Yaklaşan OPEC+ toplantısı bu noktada kritik önemde. Örgütün Ekim ayı üretim planını belirleyeceği toplantıda, piyasa beklentisi arzın sabit tutulacağı yönünde. Ancak geçmişte arz kısıtlamalarının gevşetilmesi ve buna bağlı olarak pazar payı rekabetinin yeniden alevlenmesi, yatırımcıların endişelerini canlı tutuyor. Özellikle küresel talebin zayıflamasına yol açabilecek ABD öncülüğündeki ticaret gerilimleri, petrol piyasaları üzerinde baskı unsuru olmaya devam ediyor.
Yılbaşından bu yana yaklaşık yüzde 8 değer kaybeden Brent petrolü, yatırımcıların temkinli tutumunu yansıtıyor. Analistler, fiyatların yatay bir seyir izleyebileceğini öngörüyor.
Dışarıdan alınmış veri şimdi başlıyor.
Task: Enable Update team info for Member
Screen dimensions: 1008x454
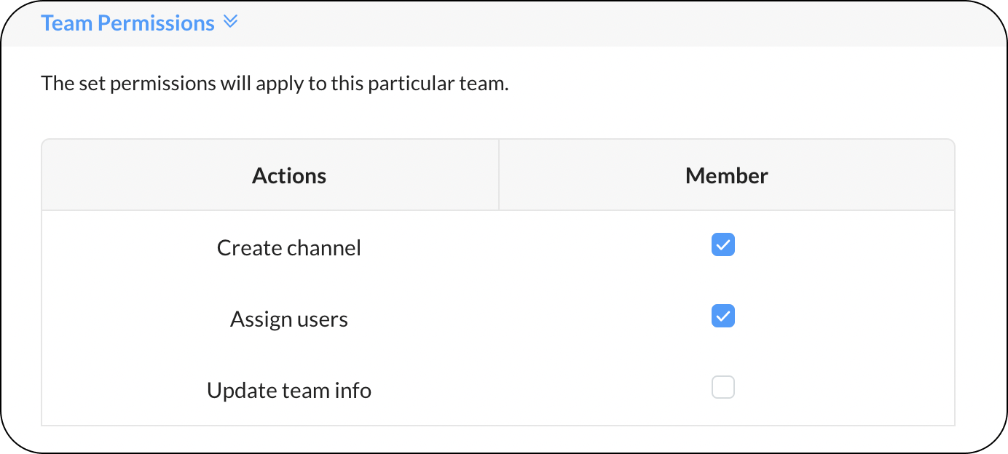Action: click(722, 387)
Vanda Insights’ın kurucusu Vandana Hari, Ukrayna’nın Rus enerji tesislerine yönelik saldırılarının fiyatlar için bir taban oluşturduğunu belirtirken, ABD’nin daha sert yaptırım ihtimalinin düşük olduğunu vurguluyor. Ancak olası bir arz fazlası beklentisinin fiyatların yükselişini sınırlayacağı görüşü öne çıkıyor.
Jeopolitik faktörler de tabloyu karmaşık hale getiriyor. ABD Başkanı Donald Trump’ın Hindistan ile gümrük vergileri üzerinden yürüttüğü pazarlık, küresel petrol ticaretine yönelik yeni belirsizlikler doğuruyor. Washington’un Rusya’dan petrol ithalatına vergi koyması ve buna karşılık Hindistan’a sunduğu öneriler, enerji piyasalarında siyasi riskleri artırıyor. Ancak bu teklifin ne zaman yapıldığı veya müzakerelerin yeniden başlayıp başlamayacağı belirsizliğini koruyor.
Tüm bu gelişmeler ışığında, petrol piyasalarının kısa vadede dar bir aralıkta dalgalanmayı sürdürmesi olası görünüyor. Arz-talep dengesi üzerinde OPEC+ kararları belirleyici olurken, jeopolitik gelişmeler ve ticaret politikaları fiyatların yönünü tayin eden kritik faktörler olarak öne çıkacak. Bu noktada yatırımcıların, sadece arz kısıtlamaları ya da yaptırımların değil, küresel talep görünümünün de fiyatlar üzerinde uzun vadeli belirleyici olduğunu gözden kaçırmaması gerekiyor.